17. Abuses of the customs duties, and the reform by the younger Pitt. [Lecky, Hist., chap. 16, Cabinet ed., 5: 295 ff.]
18. The commercial legislation of England and the American colonies, 1660-1760. [See the article with that title by W. J. Ashley, Quarterly Journal of Economics, 1899-1900, 14: 1-29; republished in his Surveys, London., 1900.]
19. American smuggling, 1660-1760: to what extent was it practised; does it prove the English policy to have been oppressive? [Ashley, Surveys, 336-360.]
BIBLIOGRAPHY
See chapter xxi.
CHAPTER XXIV
FRANCE: SURVEY OF COMMERCIAL DEVELOPMENT
264. Natural advantages of France in the modern period.—In preceding sections we have considered countries which for a time took the leading place in commerce among the states of Europe. We have now to study the development of the other states, to understand the share they took in commerce, and to note so far as possible the causes which kept them below the leaders.
Taking first France, we find a country which throughout the period enjoyed the reputation of being the richest state of Europe. Not only in area and population did it greatly exceed its traditional rival, England; it had also advantages of soil and climate which caused it to be regarded as favored beyond all others. Fronting both the Mediterranean and Atlantic, with easy access to the North Sea and Baltic, it had a better position for the sea commerce of the period than any other country, while internal transportation was facilitated by a remarkable system of navigable rivers, that brought the interior of the country into easy communication with the coast.
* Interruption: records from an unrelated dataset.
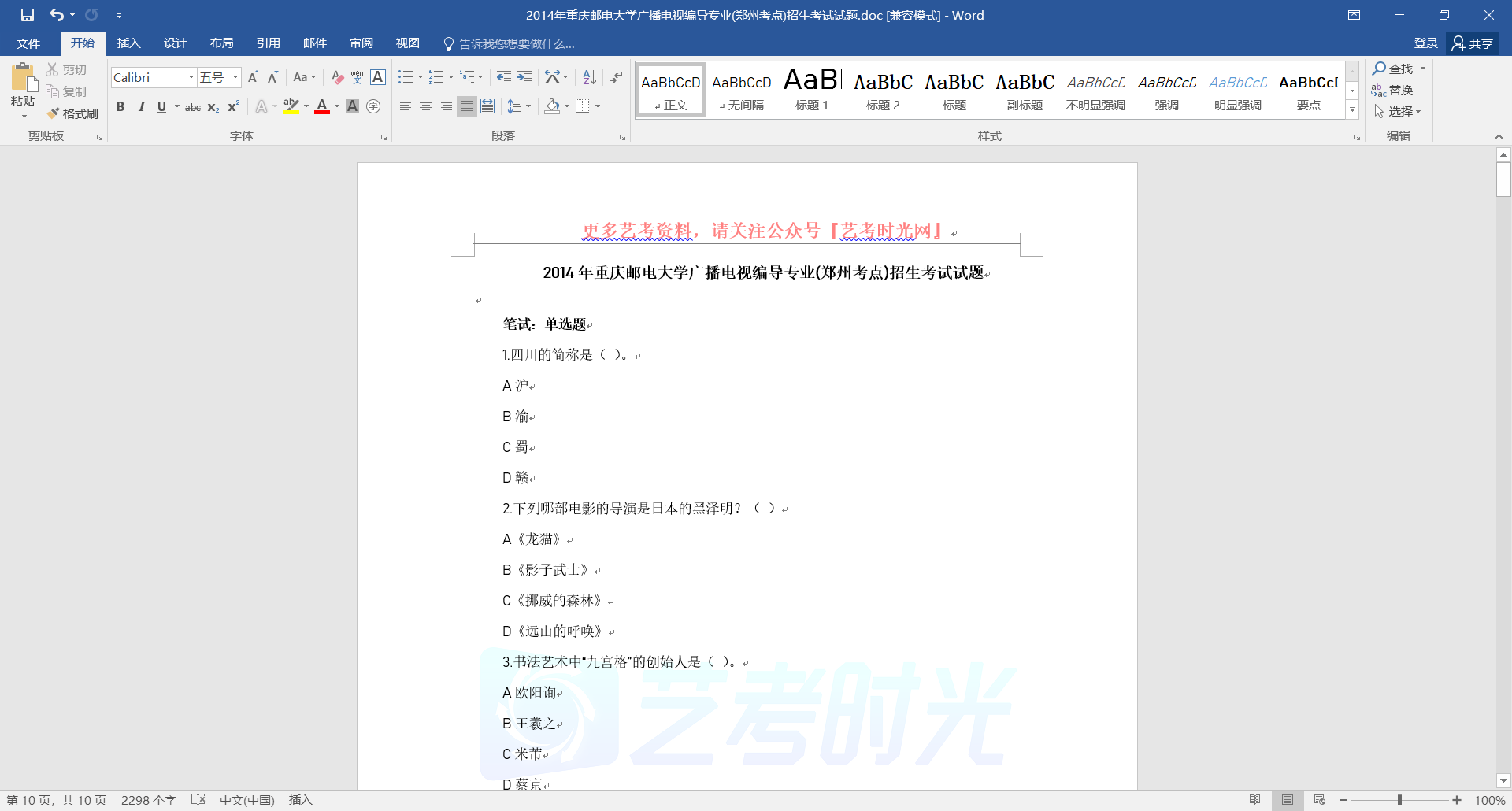Click the zoom slider handle in the status bar

pos(1399,800)
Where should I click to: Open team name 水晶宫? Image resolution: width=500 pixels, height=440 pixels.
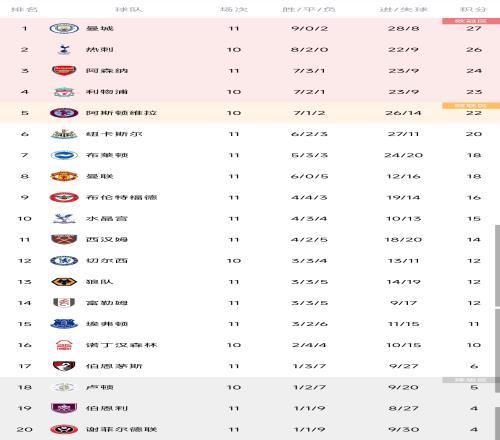[107, 218]
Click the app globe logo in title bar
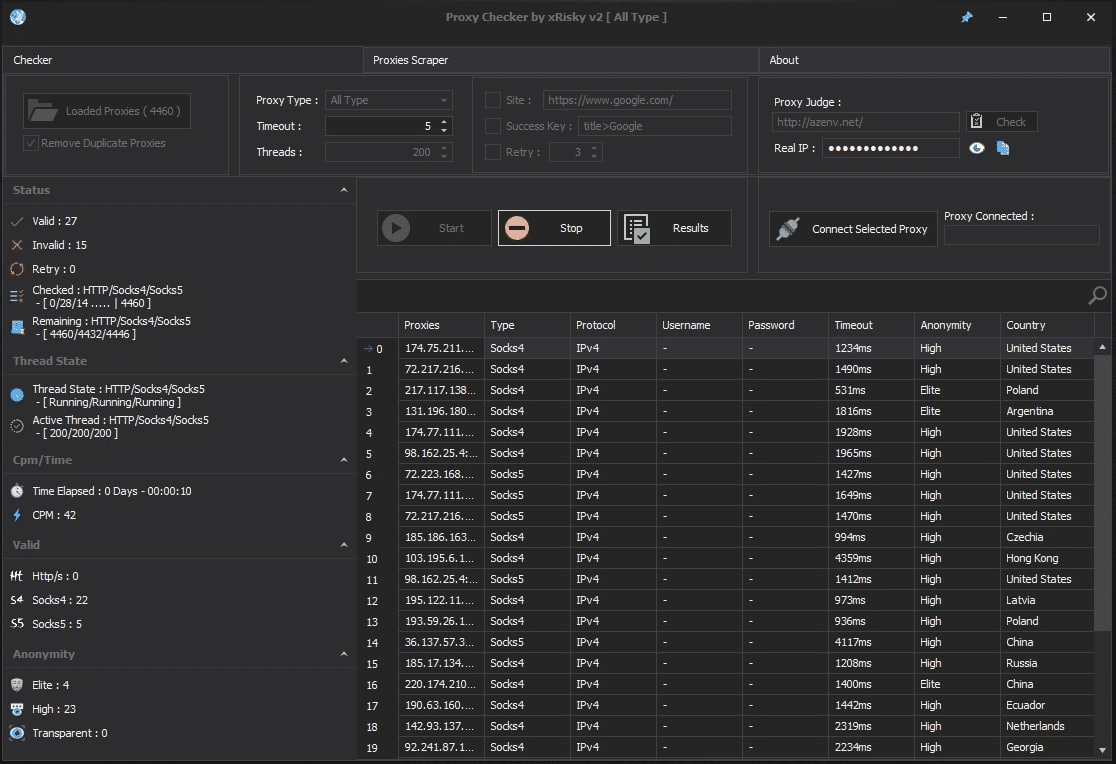Viewport: 1116px width, 764px height. coord(17,17)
Nor can we say that the French people of this period were inferior to those of other countries in their economic capacity. Before the beginning of the period and at intervals during its course they give evidence of productive ability which would have led to very different results under conditions such as more favored people, like the English, enjoyed. This holds true even of manufacturing, a branch of production in which the French have commonly been considered inferior by natural bent to the English.
265. The chief reason why France did not rise to leadership.—In spite of size, resources, and population, France did not rise above the second place mainly through the fault of the French organization, the arrangements that the French nation had for working together. We may compare the French state to a modern industrial corporation, which has a large capital invested in a valuable plant, and has good business openings; but in which the business is wrecked by quarrels among the stockholders, and by such a poor organization that president and directors can disregard the interests of the stockholders, can conduct affairs for their selfish profit, and can waste the company’s resources in enterprises that do not pay. The point will be made more clear if, as an introduction to the history of commerce in France, we sketch the general history of the country from the later Middle Ages to the French Revolution of 1789.
266. Progress checked by the Hundred Years’ War with England, and by religious conflicts.—In the fourteenth century it seemed as though France were going to lead Europe in the development of a new period. Agriculture and manufactures were flourishing; internal trade was active; and French ship-owners, growing accustomed to longer voyages, ventured far down the west coast of Africa and established trading stations even on the coast of Guinea. The country was plunged again into a condition of medieval chaos by the Hundred Years’ War (1336-1453), a war that hurt France vastly more than England because it was fought entirely on French soil. French and English armies, and “free companies” of organized bandits ravaged the country; the weight of taxes grew; trade dwindled, cities declined, and artisans emigrated.